● What the task requires
Can you rewrite the lines of the material starting at the line with "Task: Point to the 80 tick on the y axis" and ending at the line with "Action: [431, 400]", both included, and shift every coordinate by adding 135 to each number? Keep the requests and everything else unchanged.
— Begin Supplied material —
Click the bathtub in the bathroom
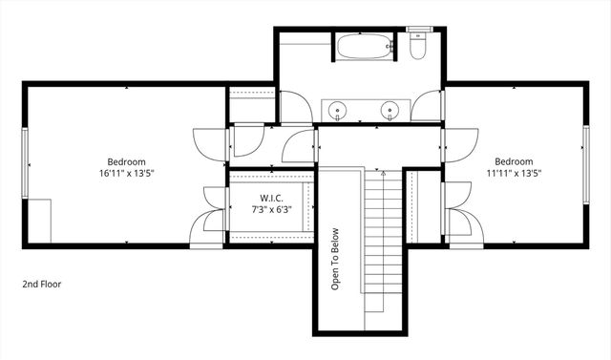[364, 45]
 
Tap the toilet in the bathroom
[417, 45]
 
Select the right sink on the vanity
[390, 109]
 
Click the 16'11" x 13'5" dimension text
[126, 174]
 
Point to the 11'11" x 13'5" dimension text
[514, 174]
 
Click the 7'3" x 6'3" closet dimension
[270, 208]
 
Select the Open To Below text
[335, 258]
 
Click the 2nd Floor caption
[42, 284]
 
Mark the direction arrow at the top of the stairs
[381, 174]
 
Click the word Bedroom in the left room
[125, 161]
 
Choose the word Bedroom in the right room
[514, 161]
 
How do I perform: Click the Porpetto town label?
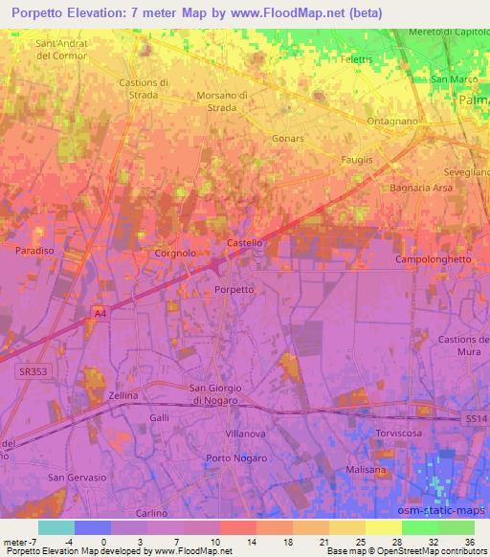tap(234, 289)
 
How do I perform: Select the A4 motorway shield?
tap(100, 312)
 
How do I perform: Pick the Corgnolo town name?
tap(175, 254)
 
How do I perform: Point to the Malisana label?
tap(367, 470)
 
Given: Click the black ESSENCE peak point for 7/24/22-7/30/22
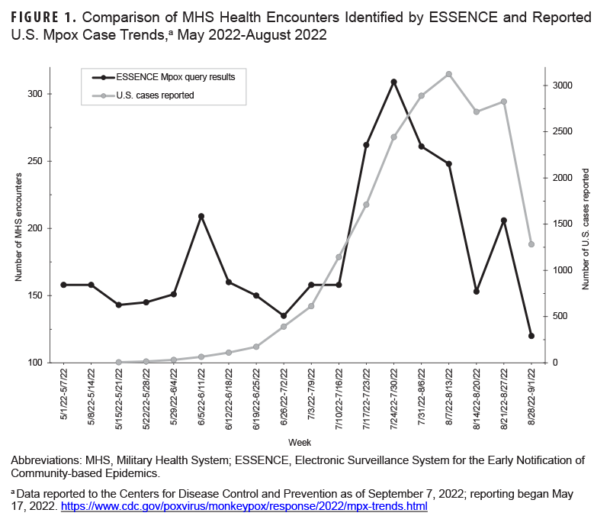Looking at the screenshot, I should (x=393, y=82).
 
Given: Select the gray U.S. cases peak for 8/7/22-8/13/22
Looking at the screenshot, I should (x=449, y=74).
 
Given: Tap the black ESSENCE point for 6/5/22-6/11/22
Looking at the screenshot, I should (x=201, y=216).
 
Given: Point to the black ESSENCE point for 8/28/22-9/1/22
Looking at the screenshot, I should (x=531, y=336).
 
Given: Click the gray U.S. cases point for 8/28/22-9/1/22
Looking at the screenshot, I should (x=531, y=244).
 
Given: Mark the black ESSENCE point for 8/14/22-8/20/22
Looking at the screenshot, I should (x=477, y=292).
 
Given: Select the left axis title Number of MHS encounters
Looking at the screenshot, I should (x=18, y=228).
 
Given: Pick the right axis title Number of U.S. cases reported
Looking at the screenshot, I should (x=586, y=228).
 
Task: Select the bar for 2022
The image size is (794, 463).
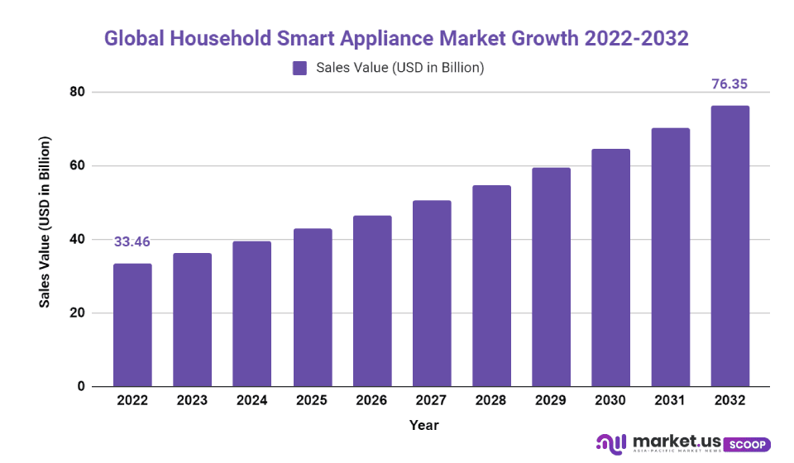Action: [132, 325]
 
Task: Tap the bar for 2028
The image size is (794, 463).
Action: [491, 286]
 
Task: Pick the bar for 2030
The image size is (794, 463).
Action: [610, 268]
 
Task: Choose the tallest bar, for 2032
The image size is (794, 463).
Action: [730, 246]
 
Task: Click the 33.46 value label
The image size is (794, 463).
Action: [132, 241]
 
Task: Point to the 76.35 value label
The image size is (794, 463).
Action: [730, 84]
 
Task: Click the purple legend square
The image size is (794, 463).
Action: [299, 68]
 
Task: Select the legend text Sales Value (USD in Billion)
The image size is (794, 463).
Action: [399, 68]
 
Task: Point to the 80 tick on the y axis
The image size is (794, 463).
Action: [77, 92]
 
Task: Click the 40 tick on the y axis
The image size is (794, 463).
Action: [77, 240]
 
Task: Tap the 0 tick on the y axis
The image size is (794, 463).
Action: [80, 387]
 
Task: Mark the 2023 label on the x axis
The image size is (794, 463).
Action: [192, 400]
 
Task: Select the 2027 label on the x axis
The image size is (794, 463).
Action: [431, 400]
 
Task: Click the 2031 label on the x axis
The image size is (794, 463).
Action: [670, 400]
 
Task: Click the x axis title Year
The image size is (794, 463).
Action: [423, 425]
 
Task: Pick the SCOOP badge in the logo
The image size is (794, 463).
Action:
— End Supplied material —
● Output below
Task: Point to the 80 tick on the y axis
The image size is (794, 463).
Action: [212, 227]
 
Task: Click the 40 tick on the y axis
The image size is (794, 463).
Action: [212, 375]
 
Task: Tap the 0 tick on the y axis
The image size is (794, 463).
Action: [215, 522]
 
Task: Mark the 2023 label on the x axis
The image size is (794, 463).
Action: [327, 535]
 
Task: Select the 2027 label on the x axis
The image size is (794, 463).
Action: [566, 535]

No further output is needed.